À la suite d’un rassemblement de fidèles musulmans venus prier dans les rues de Montréal en juin dernier, le gouvernement québécois a confirmé, fin août 2025, son intention d’interdire la prière dans les lieux publics. Ce projet de loi, qui concernerait toutes les confessions religieuses, vise à « renforcer la laïcité » dans la province. Il sera débattu à l’automne à l’Assemblée nationale du Québec, avec pour objectif une adoption avant la fin de l’année, comme l’avait annoncé le Premier ministre François Legault en décembre 2024.
Cette annonce suscite de vives réactions, notamment au sein de l’Église catholique.

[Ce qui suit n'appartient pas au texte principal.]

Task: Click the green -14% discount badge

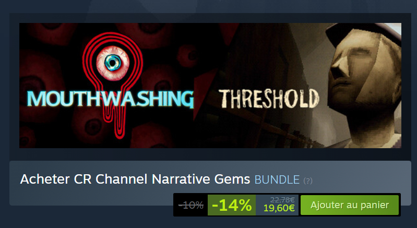Action: tap(232, 205)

Mgr Christian Lépine, archevêque de Montréal, a rappelé l’importance de la prière dans la vie sociale, qu’elle soit privée ou publique. Citant l’Évangile selon saint Matthieu : « Car là où deux ou trois sont réunis en mon nom, je suis là, au milieu d’eux » (Mt 18, 20), il insiste sur la dimension spirituelle et communautaire de la prière dans l’espace public.
Mgr Lépine met en garde contre une confusion entre « neutralité de l’État » et « neutralisation de la société », soulignant que ce projet de loi soulève « de sérieuses inquiétudes quant au respect des libertés fondamentales dans une société démocratique ». Pour lui, « la liberté religieuse ne se limite pas aux lieux de culte : elle constitue une composante essentielle du vivre-ensemble. Restreindre la prière à la sphère privée reviendrait à réduire l’espace de liberté de toute la société ».